> **TASK INSTRUCTIONS**
Reproduce the lines below, replacing "screenshot" with "screen capture" and leaving everything else unchanged.

> **Data records**

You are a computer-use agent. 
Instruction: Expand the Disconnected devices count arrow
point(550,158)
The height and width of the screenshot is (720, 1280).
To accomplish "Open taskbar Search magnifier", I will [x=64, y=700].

> **OUTPUT FOR THIS EXERCISE**
You are a computer-use agent. 
Instruction: Expand the Disconnected devices count arrow
point(550,158)
The height and width of the screen capture is (720, 1280).
To accomplish "Open taskbar Search magnifier", I will [x=64, y=700].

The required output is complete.